Lithium-ion battery health and remaining useful life (RUL) are essential indicators for reliable operation. Currently, most of the RUL prediction methods proposed for lithium-ion batteries use data-driven methods, but the length of training data limits data-driven strategies. To solve this problem and improve the safety and reliability of lithium-ion batteries, a Li-ion battery RUL prediction method based on iterative transfer learning (ITL) and Mogrifier long and short-term memory network (Mogrifier LSTM) is proposed. Firstly, the capacity degradation data in the source and target domain lithium battery historical lifetime experimental data are extracted, the sparrow search algorithm (SSA) optimizes the variational modal decomposition (VMD) parameters, and several intrinsic mode function (IMF) components are obtained by decomposing the historical capacity degradation data using the optimization-seeking parameters. The highly correlated IMF components are selected using the maximum information factor.
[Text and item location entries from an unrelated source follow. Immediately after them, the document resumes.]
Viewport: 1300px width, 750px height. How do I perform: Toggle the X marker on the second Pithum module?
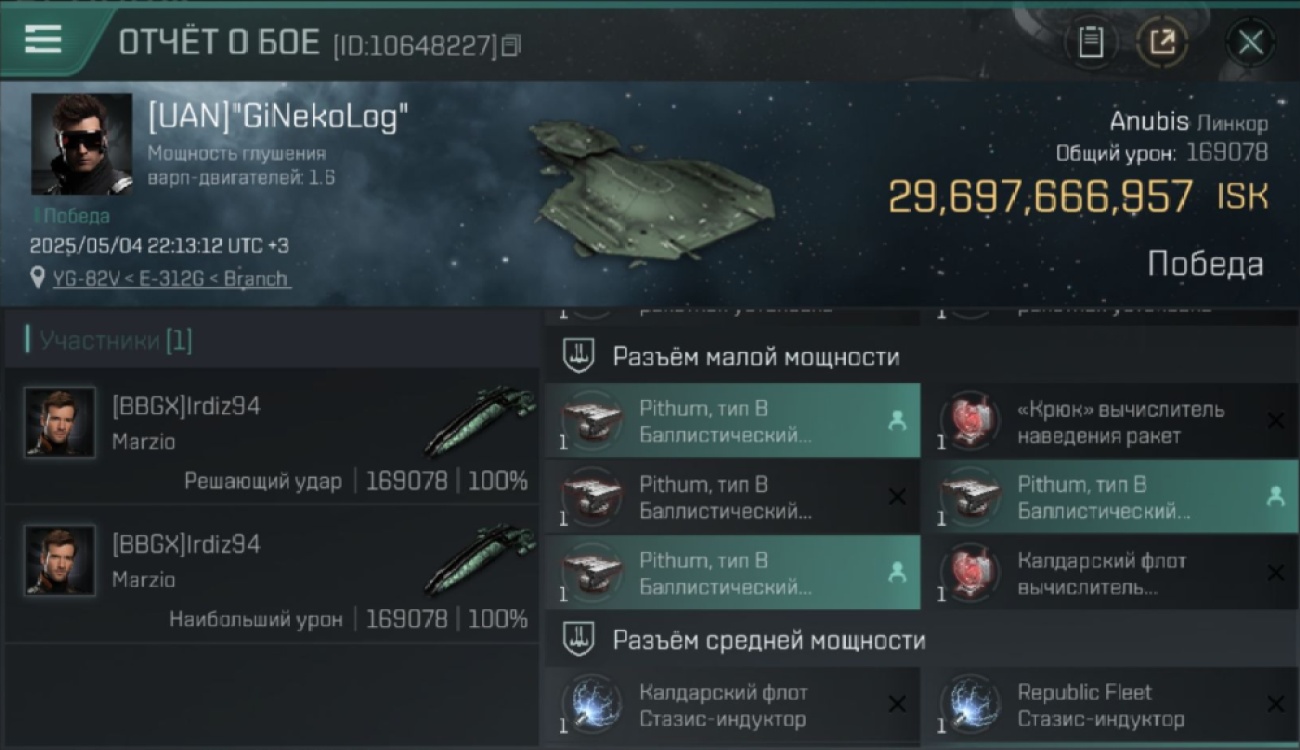pos(897,497)
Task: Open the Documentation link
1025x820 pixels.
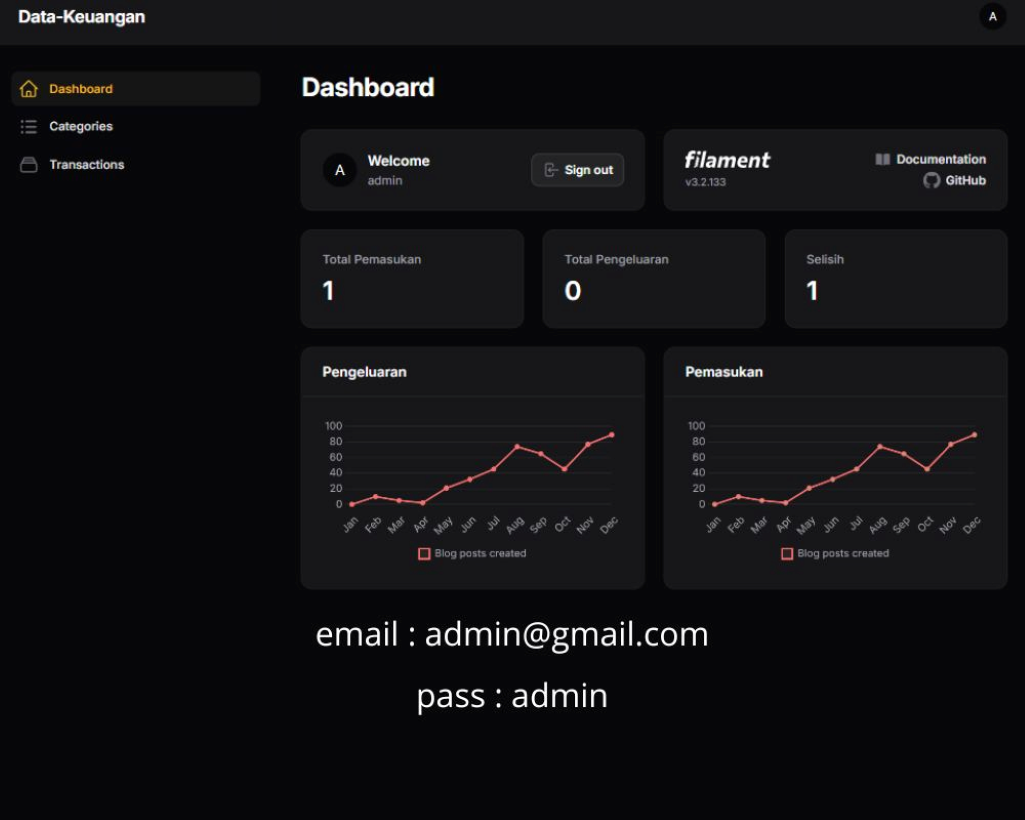Action: click(x=941, y=159)
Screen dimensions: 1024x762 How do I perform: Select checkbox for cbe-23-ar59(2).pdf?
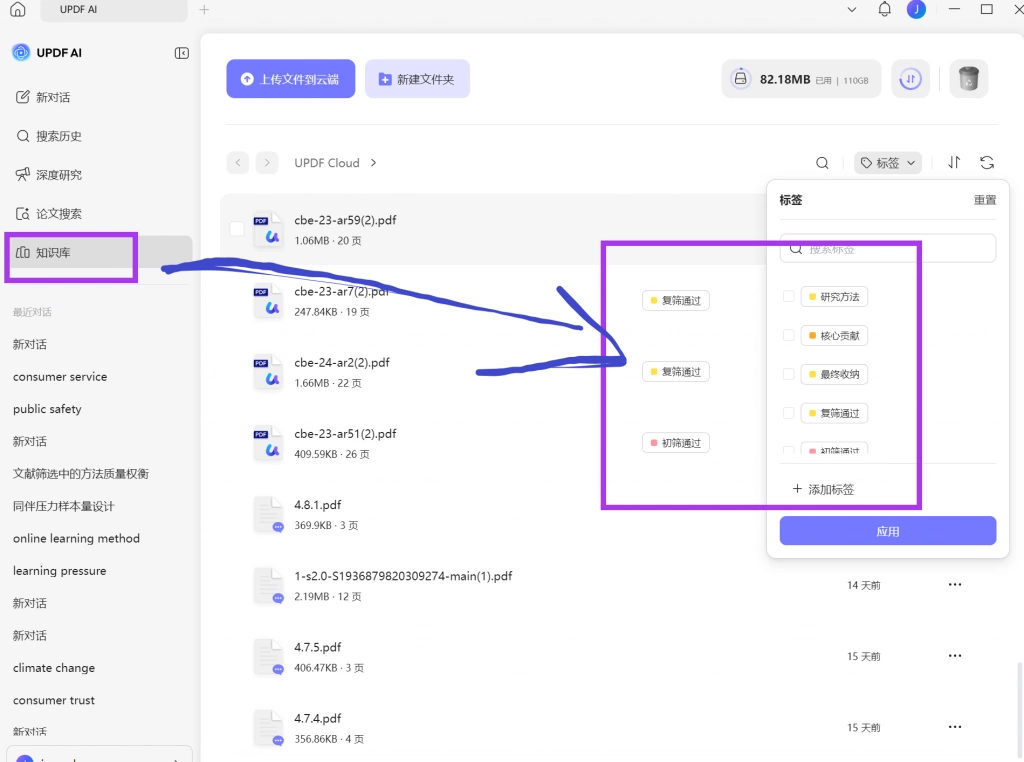[x=237, y=229]
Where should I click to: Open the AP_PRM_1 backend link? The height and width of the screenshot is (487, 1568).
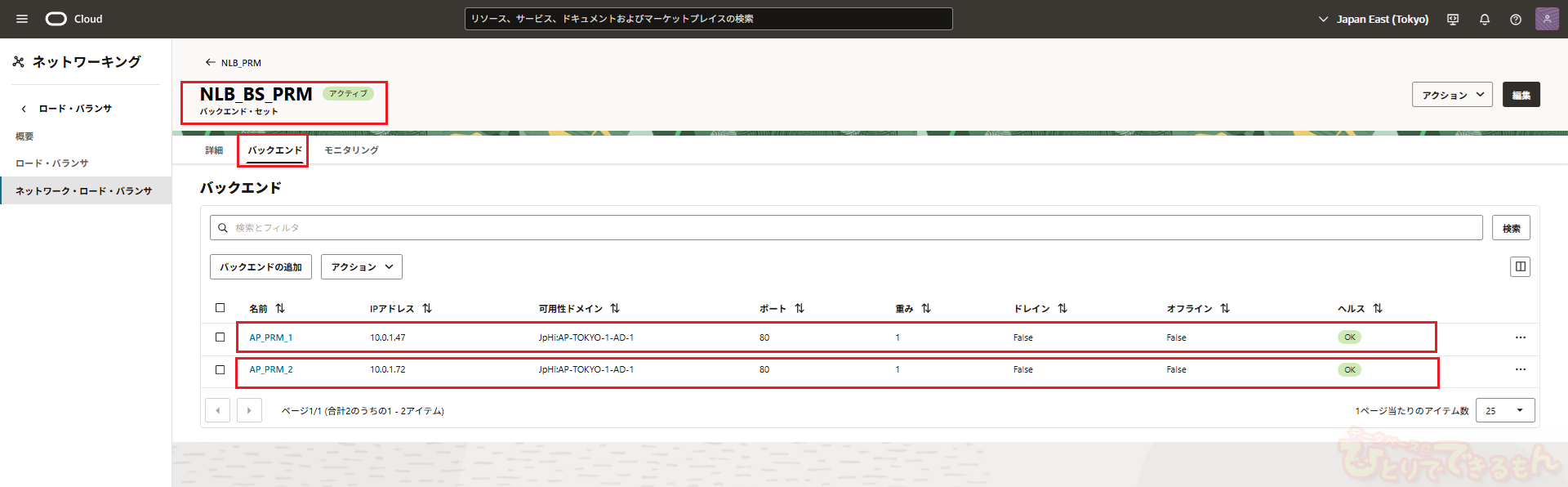tap(270, 337)
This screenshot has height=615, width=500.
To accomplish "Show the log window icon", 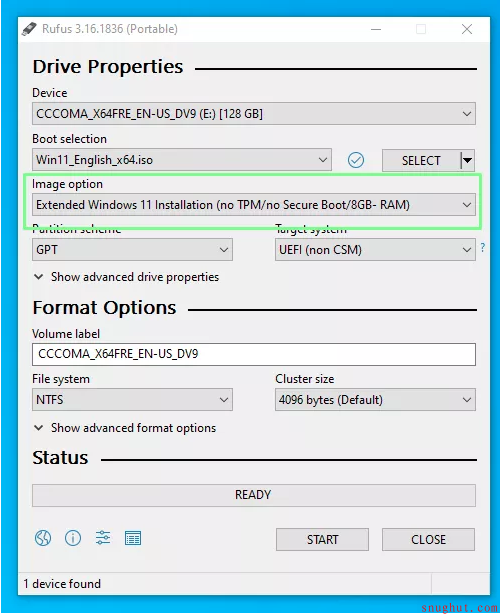I will coord(133,539).
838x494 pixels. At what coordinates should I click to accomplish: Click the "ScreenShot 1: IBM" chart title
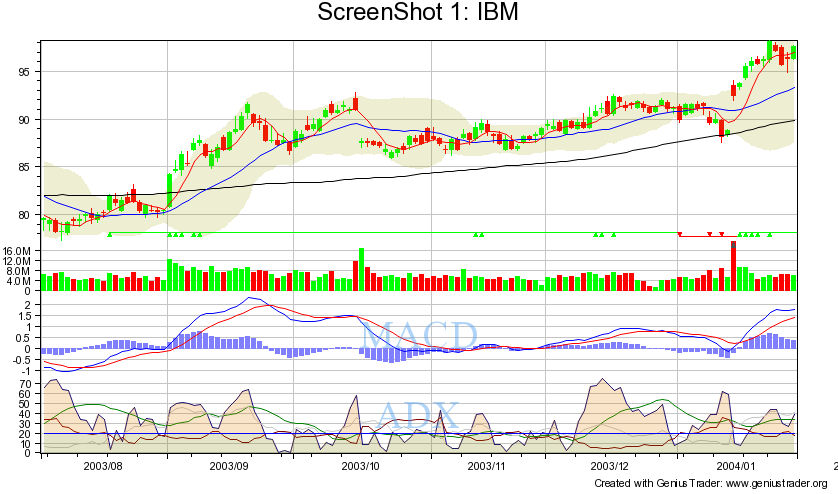[417, 13]
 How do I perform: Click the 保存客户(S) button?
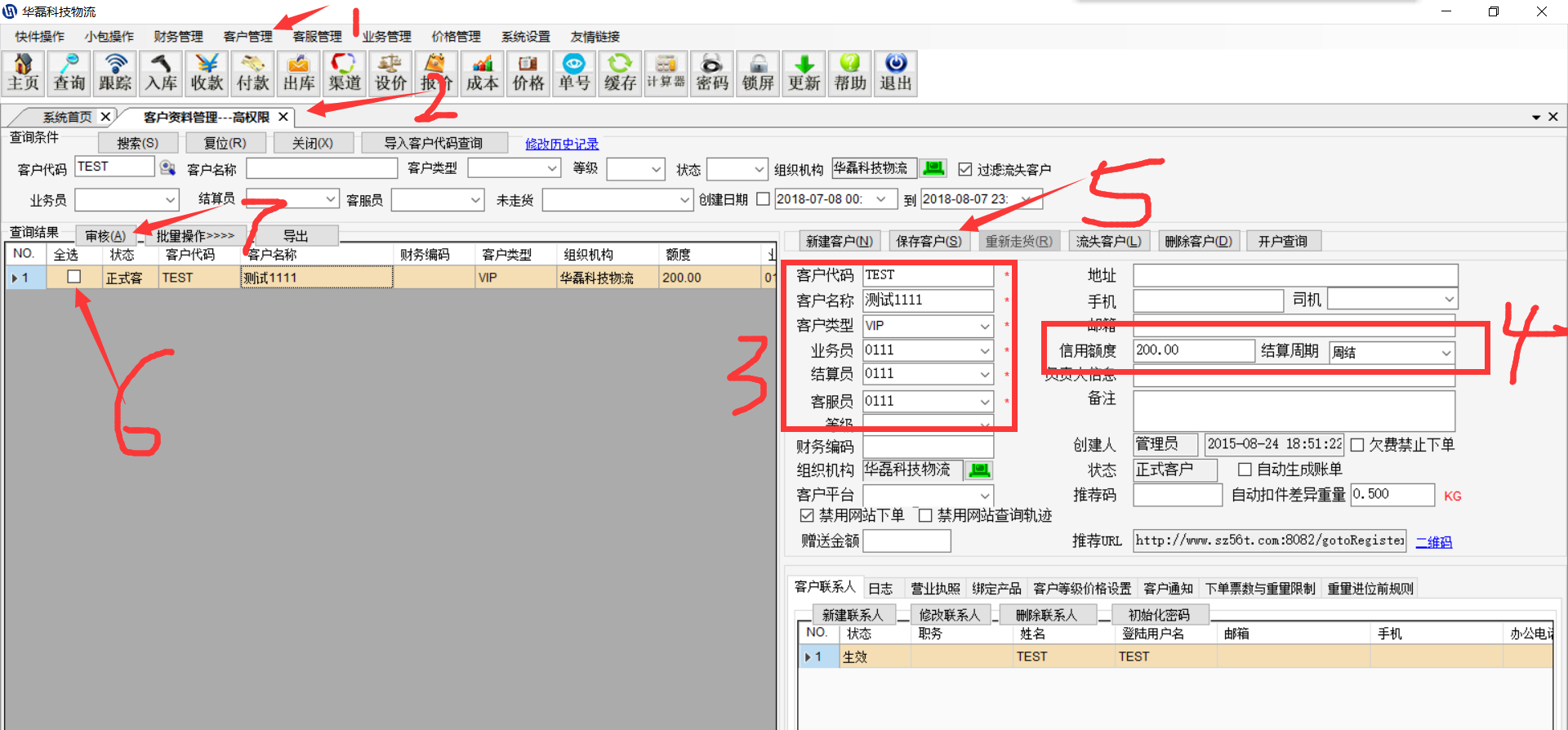pos(929,242)
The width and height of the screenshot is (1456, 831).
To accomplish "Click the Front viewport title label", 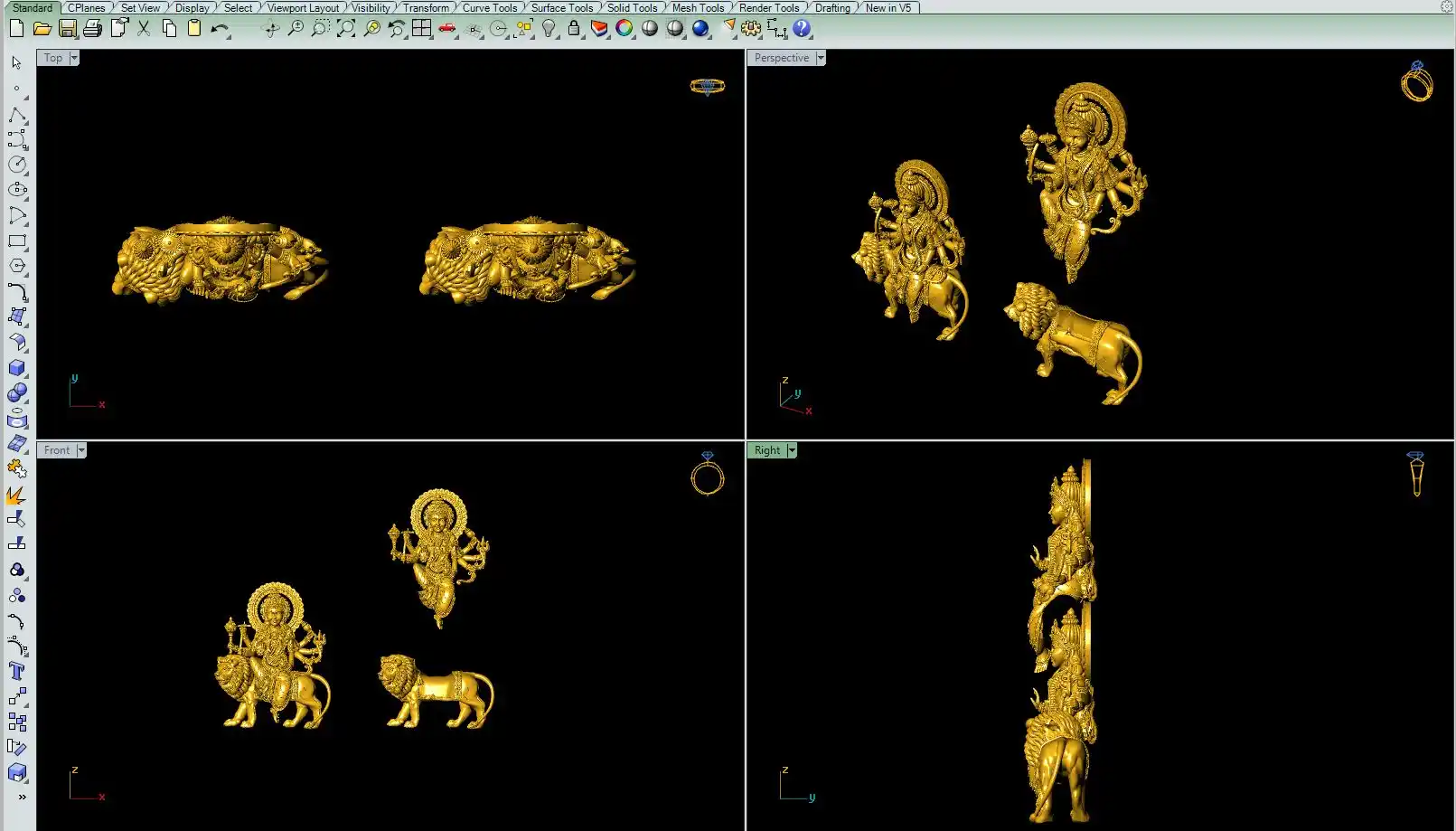I will pyautogui.click(x=56, y=450).
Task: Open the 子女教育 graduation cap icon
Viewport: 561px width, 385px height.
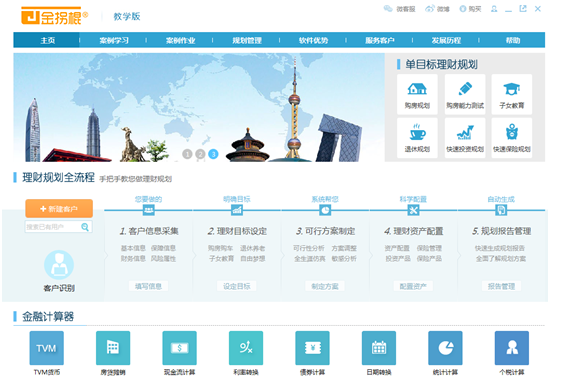Action: click(x=511, y=89)

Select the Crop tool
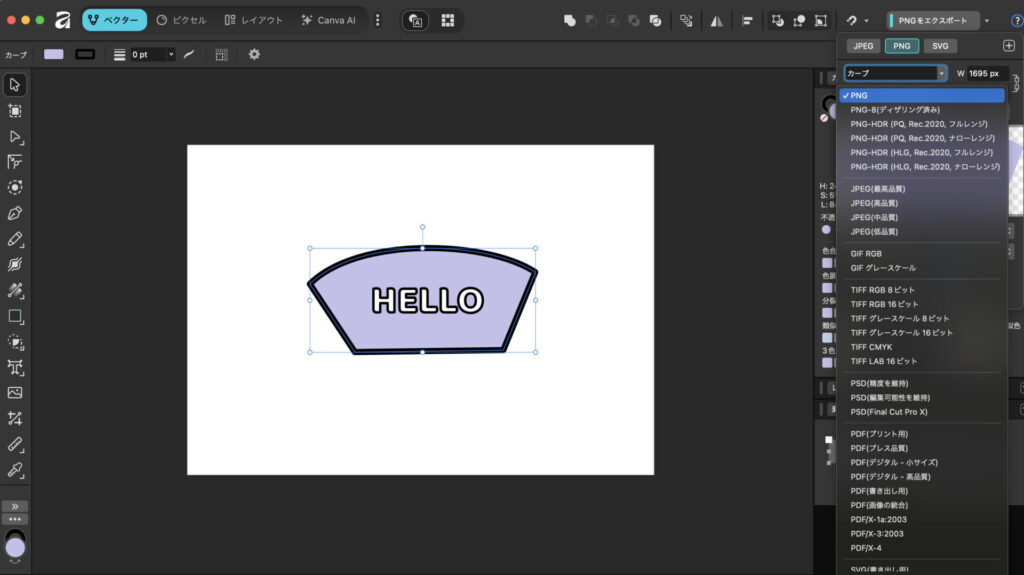[15, 419]
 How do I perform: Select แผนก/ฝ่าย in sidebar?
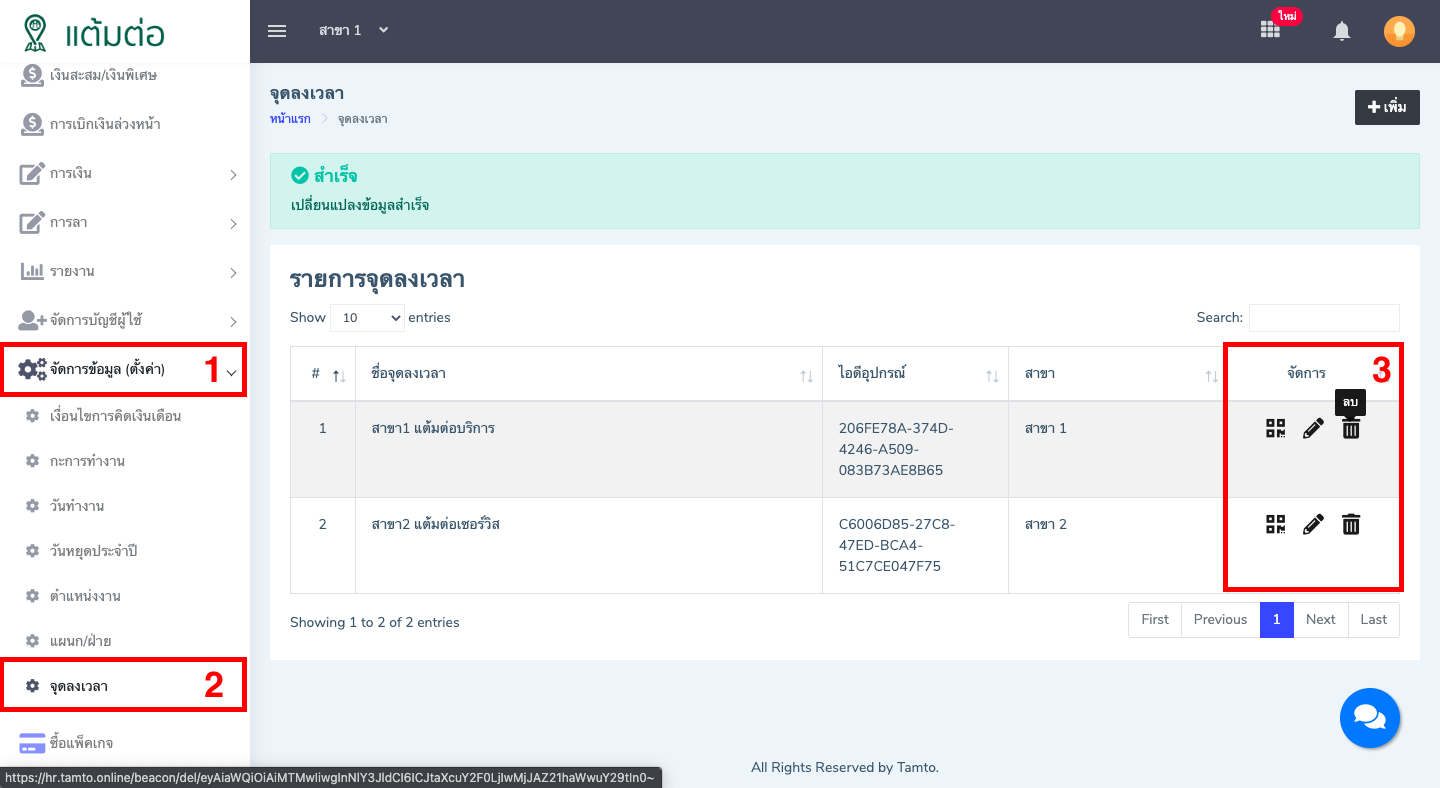tap(80, 641)
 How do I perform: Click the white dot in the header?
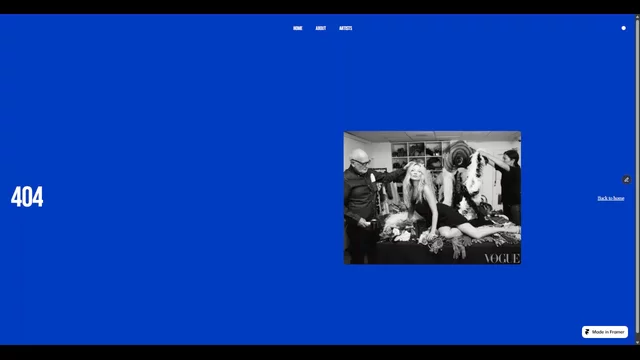pyautogui.click(x=623, y=28)
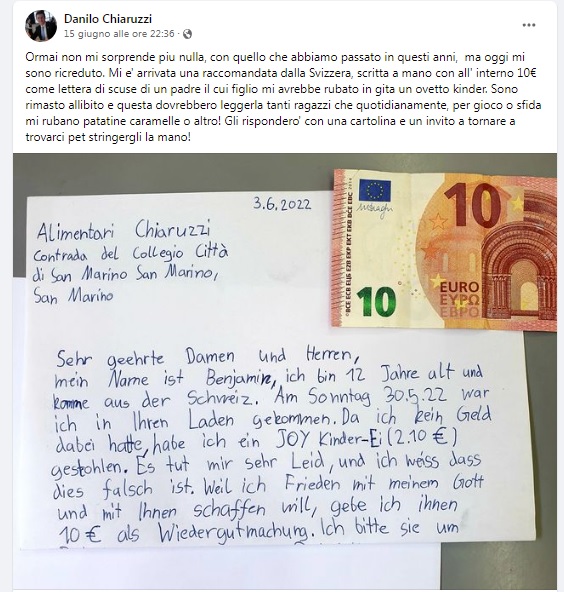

Capacity sequence reconstruction is performed as the capacity degradation information of the characterized lithium battery, and the reconstructed capacity degradation information of the source domain battery is iteratively input into the Mogrifier LSTM to obtain the pre-training model; finally, the pre-training model is transferred to the target domain to construct the lithium battery RUL prediction model. The method’s effectiveness is verified using CALCE and NASA Li-ion battery datasets, and the results show that the ITL-Mogrifier LSTM model has higher accuracy and better robustness and stability than other prediction methods.